TV is changing, but are the broadcasters falling behind?

The yearly TV deals are being finalised, and the murmurings of discontent are louder than ever. It is time broadcasters came up with a new model for the digital world. By Charlie Makin

Agencies are busily caught up in the annual round of television negotiations, frantically seeking out the best deals for themselves and their clients. Yet while advertisers continue to clamour for airtime, no one is sure what will happen to TV advertising.

It is almost impossible to get a clear perspective. There has been much commentary on the potential death or survival of the 30-second ad, while brands such as Heineken have declared they are turning their backs on the traditional TV model. The industry’s old guard want us to believe that the 30-second spot remains the way forward, yet this attitude could prove to be complacent. The TV industry needs to change – and rapidly – if it is to fulfil the needs of its most important stakeholders/ advertisers.

Sir Martin Sorrell recently forecast two paces of advertising growth: rapid growth in digital media and slow growth in traditional media. TV has the opportunity to be part of the digital future, but the industry needs to evolve if it is to compete effectively. The model that has underpinned the ad industry for the past 50 years won’t safeguard it for the next ten.

I don’t underestimate the power of the medium. There are many recent instances of advertising that has delivered success – most notably in the recovery of Marks & Spencer – but the industry needs a wake-up call: too many practices are antiquated.

Viewing habits are changing; high-value consumers watch less TV and are even less predictable in what they watch. ITV’s 16- to 24-year-old audience is down by 25 per cent in five years. Why? Possibly because too much programming is lazy, repetitive and uninspiring. Advertisers must pressurise broadcasters to innovate, rather than churning out the same old formats. Last year, 80 “reality” shows aired in the UK and earlier this year John Birt criticised the “tabloidisation” of television. He’s right – and it’s turning viewers off.

No one has worked out how TV will be funded in the future. Content delivery via broadband is a reality and more homes will eventually have broadband than satellite. Broadband is now in 8.1 million homes, with 25,000 new customers a week. The BBC is testing broadband broadcasting in 5,000 homes and last week BBC2 controller Roly Keating announced plans to air BBC2 via broadband from next year. The consequence is further fragmentation. Yet the ad industry has not resolved how to attach commercial messages in an unregulated market and make it accountable.

There are a number of possible models, but the issue is whether consumers will use their increased control over viewing to avoid advertising. It’s imperative that we develop a model that is attractive to both advertisers and consumers.

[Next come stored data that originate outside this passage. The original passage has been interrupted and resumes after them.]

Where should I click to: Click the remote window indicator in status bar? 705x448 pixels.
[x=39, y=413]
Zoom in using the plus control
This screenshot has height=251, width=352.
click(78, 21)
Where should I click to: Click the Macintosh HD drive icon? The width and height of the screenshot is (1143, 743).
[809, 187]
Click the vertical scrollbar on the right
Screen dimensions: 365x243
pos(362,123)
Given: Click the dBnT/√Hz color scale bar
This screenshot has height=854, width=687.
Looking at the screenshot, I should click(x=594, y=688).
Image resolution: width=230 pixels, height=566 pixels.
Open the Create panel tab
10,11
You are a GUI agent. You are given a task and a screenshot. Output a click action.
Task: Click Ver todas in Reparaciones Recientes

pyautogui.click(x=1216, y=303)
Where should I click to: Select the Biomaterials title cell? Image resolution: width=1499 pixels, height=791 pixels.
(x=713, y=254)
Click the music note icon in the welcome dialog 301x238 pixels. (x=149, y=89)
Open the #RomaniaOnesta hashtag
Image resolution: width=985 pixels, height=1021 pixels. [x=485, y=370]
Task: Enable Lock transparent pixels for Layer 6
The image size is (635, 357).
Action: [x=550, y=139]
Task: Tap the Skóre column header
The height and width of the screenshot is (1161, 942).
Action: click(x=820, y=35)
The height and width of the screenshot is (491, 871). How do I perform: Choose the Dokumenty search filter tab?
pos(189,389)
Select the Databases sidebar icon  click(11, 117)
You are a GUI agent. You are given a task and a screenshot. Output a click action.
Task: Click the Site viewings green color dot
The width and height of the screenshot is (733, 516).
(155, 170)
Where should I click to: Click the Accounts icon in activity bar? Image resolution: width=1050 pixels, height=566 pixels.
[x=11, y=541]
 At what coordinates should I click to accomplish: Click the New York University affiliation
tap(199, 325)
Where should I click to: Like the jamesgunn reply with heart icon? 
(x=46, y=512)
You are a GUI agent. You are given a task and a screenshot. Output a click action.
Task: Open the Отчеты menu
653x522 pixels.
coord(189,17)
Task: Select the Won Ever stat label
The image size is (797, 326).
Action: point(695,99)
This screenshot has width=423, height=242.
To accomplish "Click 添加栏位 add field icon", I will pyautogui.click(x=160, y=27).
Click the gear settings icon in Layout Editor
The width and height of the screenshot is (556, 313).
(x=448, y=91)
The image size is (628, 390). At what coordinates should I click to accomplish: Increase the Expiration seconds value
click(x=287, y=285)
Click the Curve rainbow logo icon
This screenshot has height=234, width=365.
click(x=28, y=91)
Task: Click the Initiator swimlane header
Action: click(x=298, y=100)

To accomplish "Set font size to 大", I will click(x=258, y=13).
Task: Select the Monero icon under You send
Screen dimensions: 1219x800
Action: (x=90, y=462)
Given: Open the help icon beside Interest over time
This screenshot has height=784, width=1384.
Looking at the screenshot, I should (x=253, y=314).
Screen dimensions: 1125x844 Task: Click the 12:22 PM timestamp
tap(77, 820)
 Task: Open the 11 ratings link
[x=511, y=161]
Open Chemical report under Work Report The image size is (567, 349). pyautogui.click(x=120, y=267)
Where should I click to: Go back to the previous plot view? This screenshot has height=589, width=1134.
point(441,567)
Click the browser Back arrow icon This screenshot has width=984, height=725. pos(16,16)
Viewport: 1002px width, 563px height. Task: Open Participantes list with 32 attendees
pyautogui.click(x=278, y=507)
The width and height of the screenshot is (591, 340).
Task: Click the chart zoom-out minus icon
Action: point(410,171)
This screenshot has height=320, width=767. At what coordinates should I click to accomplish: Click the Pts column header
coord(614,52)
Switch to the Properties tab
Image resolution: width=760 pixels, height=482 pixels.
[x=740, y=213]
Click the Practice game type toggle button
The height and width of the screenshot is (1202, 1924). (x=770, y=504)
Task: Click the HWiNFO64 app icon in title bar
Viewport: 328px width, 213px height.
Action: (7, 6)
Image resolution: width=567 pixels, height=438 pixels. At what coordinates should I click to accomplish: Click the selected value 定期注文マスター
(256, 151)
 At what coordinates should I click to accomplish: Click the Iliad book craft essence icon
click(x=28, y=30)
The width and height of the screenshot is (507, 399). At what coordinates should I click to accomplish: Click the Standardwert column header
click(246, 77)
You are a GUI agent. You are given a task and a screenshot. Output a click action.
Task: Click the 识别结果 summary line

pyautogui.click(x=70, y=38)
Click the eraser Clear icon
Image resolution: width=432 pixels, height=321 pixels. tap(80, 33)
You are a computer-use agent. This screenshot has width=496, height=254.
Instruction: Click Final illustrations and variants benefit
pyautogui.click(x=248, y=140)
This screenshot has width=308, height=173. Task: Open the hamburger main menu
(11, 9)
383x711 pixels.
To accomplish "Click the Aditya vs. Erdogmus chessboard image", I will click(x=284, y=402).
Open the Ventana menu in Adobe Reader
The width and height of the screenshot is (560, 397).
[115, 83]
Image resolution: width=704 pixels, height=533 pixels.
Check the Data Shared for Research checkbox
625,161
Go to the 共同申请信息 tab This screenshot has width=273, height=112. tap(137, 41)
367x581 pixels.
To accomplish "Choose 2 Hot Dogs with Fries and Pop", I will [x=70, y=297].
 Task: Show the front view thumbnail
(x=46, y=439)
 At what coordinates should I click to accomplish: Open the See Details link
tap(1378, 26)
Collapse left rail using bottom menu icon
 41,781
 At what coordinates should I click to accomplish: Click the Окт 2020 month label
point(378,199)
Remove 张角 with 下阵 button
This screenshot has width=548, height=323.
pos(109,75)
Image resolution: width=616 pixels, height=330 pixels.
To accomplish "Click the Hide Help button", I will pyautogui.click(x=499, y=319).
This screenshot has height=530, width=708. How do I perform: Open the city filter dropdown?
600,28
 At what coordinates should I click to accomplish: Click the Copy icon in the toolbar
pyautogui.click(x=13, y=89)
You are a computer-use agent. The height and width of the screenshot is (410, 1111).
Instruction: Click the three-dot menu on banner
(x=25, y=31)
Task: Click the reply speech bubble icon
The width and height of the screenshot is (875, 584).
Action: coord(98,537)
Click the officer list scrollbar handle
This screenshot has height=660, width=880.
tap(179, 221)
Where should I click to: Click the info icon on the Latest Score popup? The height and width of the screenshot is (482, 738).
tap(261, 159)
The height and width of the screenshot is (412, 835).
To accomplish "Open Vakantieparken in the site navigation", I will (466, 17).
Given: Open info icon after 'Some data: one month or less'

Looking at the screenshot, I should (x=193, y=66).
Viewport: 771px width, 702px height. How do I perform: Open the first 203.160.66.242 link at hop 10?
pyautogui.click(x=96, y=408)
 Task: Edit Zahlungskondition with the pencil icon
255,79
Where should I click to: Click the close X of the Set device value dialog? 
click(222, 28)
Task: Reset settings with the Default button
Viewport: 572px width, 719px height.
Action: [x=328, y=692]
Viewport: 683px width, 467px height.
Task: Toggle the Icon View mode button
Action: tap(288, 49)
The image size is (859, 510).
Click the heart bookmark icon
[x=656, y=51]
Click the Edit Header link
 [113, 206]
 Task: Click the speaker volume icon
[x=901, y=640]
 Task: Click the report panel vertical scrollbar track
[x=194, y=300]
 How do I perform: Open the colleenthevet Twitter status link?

Unreasonably long TV booking deadlines remain a problem and are increasingly a barrier to entry for fast-moving businesses. The advance booking deadlines that trigger maximum discount are still eight weeks prior to transmission. Emerging media such as online and mobile allow almost immediate access; committing to TV months ahead is no longer economically viable for many advertisers.

Moreover, developing advertisements themselves is often slow and expensive. It was once a rule of thumb that ten per cent of a media budget was spent on production – fine when there were just two channels and airtime cost &£1m a month. It doesn’t any more, and the costs of high-quality production can be prohibitive. The commercial needs of many advertisers dictate faster access to consumers: digital media provide this. The development of digital technology should mean high-grade creative work reaches the screen fast and cheaply.

There are many executions that deserve plaudits, yet for every Honda “Cog”, there are increasing numbers of Crazy Frogs. Perversely, the explosion of availability and opportunity has proved a disincentive to improve standards. This is certainly no good for an industry threatened by personal video recorders. As PVRs fall in price, they will become part of everyday life – and the high-value consumers are likely to be the avid avoiders. There is a dangerous and prevailing complacency across the industry about PVRs. Advertisers need to devise new ways to engage consumers, yet that doesn’t mean better ads

A key reason for PVRs’ popularity is that break-lengths on some channels can be over four minutes. No wonder some advertisers feel their 30-second slot isn’t working – viewing across some of these breaks can vary by 30 per cent. Broadcasters must strike a balance between programmes and ad breaks to ensure viewer involvement and advertiser stand out.

There is little research on the real value of TV and how clients should use it in the future. McKinsey suggests that in ten years, TV could be 35 per cent as effective as it was in 1990. Admittedly this is based on US data, but it’s a damning view from a company that is likely to have the ear of advertisers’ senior management. If the best adland can say is advertising must become more like art, we should pack up and go home.

TV is not dead, but it’s under pressure to perform. And the greatest threat it faces is complacency.